Sunday, April 17, 2011

Implementing scanl for Iteratees

In looking over Data.Enumerator.List, I noticed that scanl was missing, So I set out to write it. I'm posting it as a literate Haskell file. I intend to create a patch for the maintainer.

Start with a standard module declaration


>module Data.Enumerator.Scanl where
>
>import Prelude hiding (scanl, scanl1)
>import Data.Enumerator
>import qualified Data.Enumerator.List as EL


The code seems strangely devoid of an operator for repeatedly chaining enumeratees together, so I created one.


>infixl 0 $|
>($|) :: Monad m
>      => Enumerator ao m (Step ai m b)
>      -> Enumeratee ao ai m b
>      -> Enumerator ai m b
>($|) = joinE


scanl takes a function and a seed value, and combines the seed and any input to get a new seed. The seeds (including the first) are fed along the pipe.


>scanl :: (Monad m) => (ai -> ao -> ai) -> ai -> Enumeratee ao ai m b


I borrowed the structure of Data.Enumerator.List.map for most of this. CheckDone is a common construction for Enumeratees, if the inner iteratee yields, the outer one yields as well.

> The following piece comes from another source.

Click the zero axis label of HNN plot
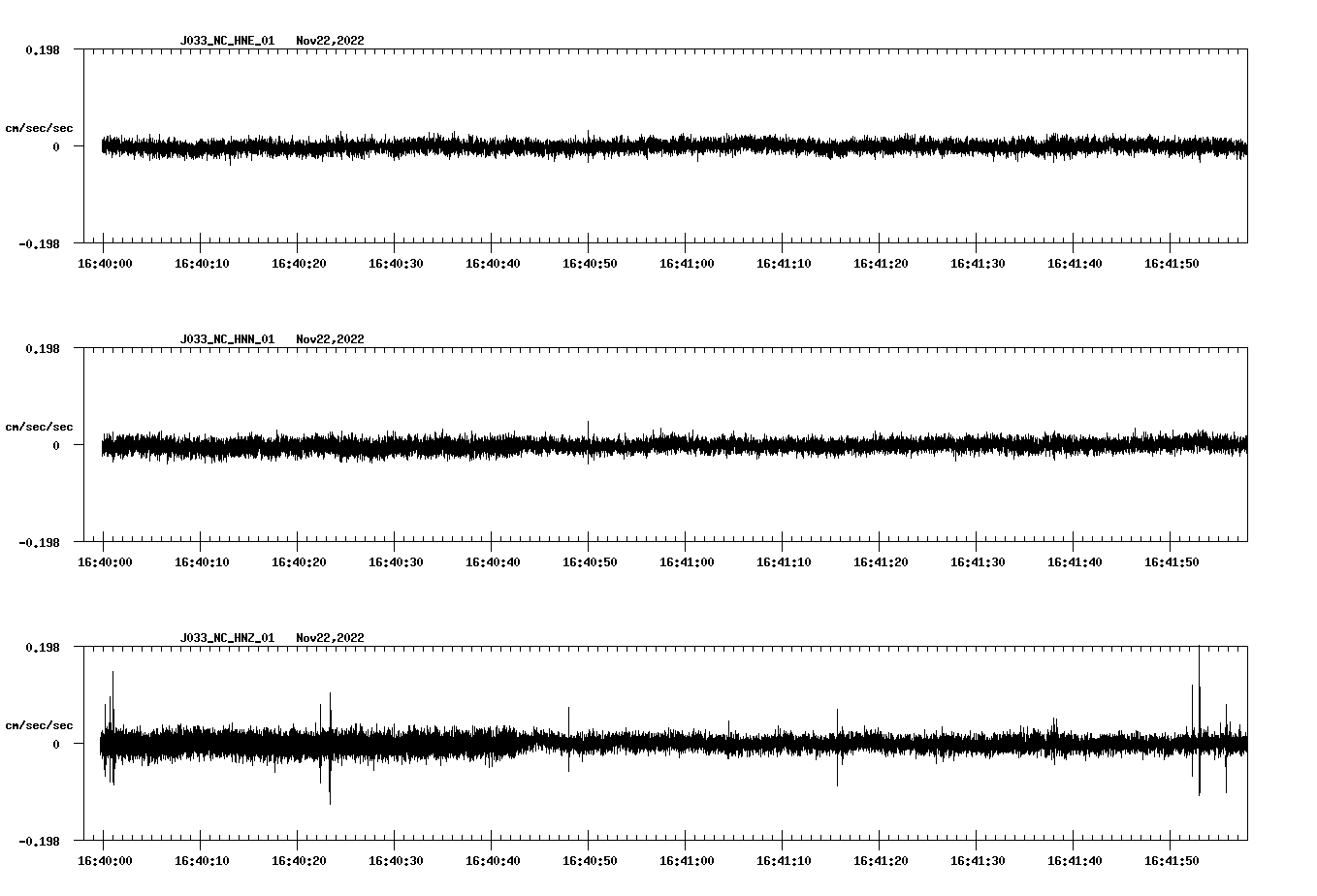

>scanl op ai0 = checkDone (continue . step ai0) where


The final step here is important. For map it is:


  step k EOF = yield (Continue k) EOF


For scanl, we have one more piece of data (the last seed) that needs to be fed into the iteratee.


>  step ai0 k EOF = k (Chunks [ai0]) >>== \step -> yield step EOF
>  step ai0 k (Chunks xs) = loop ai0 k xs
>
>  loop ai0 k [] = continue (step ai0 k)


Note that we compute the next seed and store it, but send the old seed to the iteratee.

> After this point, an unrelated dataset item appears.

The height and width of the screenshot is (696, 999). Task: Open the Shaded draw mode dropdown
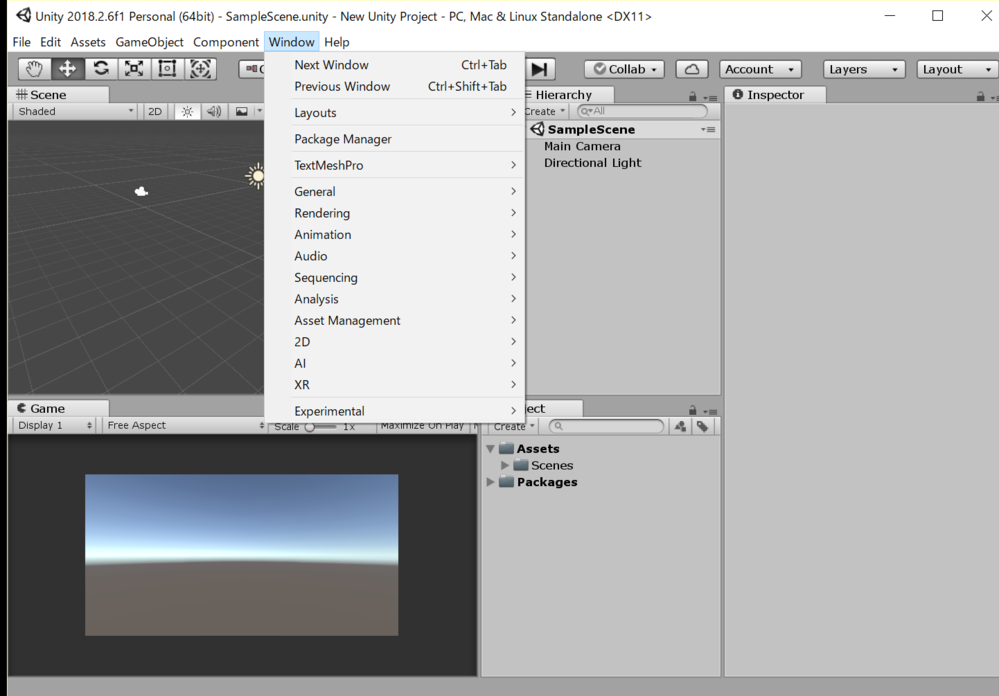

>  loop ai0 k (x:xs) = case ai0 `op` x of
>    ai1 -> k (Chunks [ai0]) >>==
>      checkDoneEx (Chunks xs) (\k' -> loop ai1 k' xs)


And now, some test code:


>cubes :: Monad m => Enumerator Integer m b
>cubes = EL.replicate 7 6 $| scanl (+) 12 $| scanl (+) 7 $| scanl (+) 1


The important thing about the test code is that there should be exactly 10 cubes in the list. Each scanl adds exactly one element, and we start with 7 repetitions of 6, so we should (and do) have 10 cubes.
and to test:

>main = do
>  list <- run_ $ cubes $$ EL.take 10
>  print list

Friday, April 15, 2011

Iteratees part II

I'd like to go over the basics of the enumerator package for Haskell, covering the types, and re-solving the cube-permutation problem from the last post. I'm not the first to cover this, see this explanation of the enumerator package.

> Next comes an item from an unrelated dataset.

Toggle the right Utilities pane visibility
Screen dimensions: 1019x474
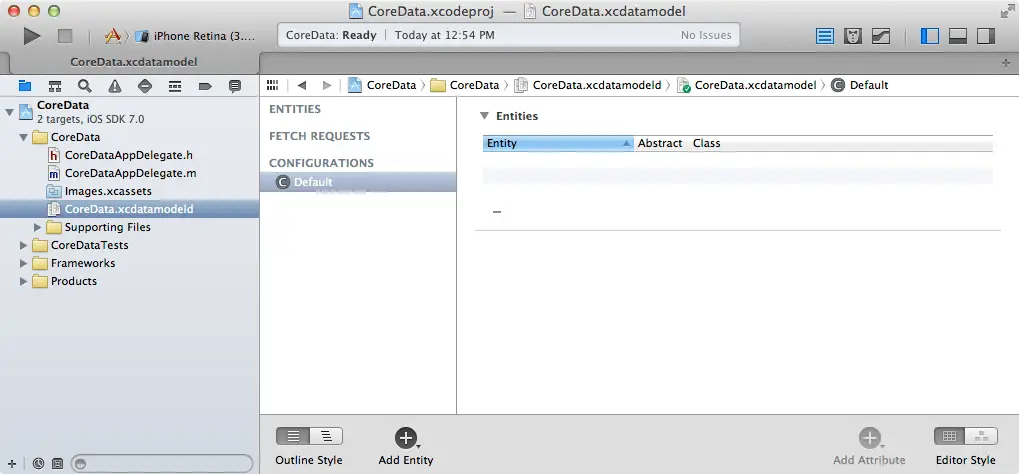985,36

The first datatype defined in the enumerator package is Stream:



data Stream a
= Chunks [a]
| EOF
deriving (Show, Eq)

Which is fairly straightforward. Next is a Step:



data Step a m b
= Continue (Stream a -> Iteratee a m b)
| Yield b (Stream a)
| Error Exc.SomeException



I'll explain what an Iteratee is next. A step is one of 3 states: Continue, it can accept more data. Yield, it can't accept any more data, and Error, an error occured. Note that unlike EarlyFoldable, a Step doesn't have a type for the state, instead it passes a continuation that holds the state.


So what is an Iteratee? It's simply a Step wrapped in a Monad.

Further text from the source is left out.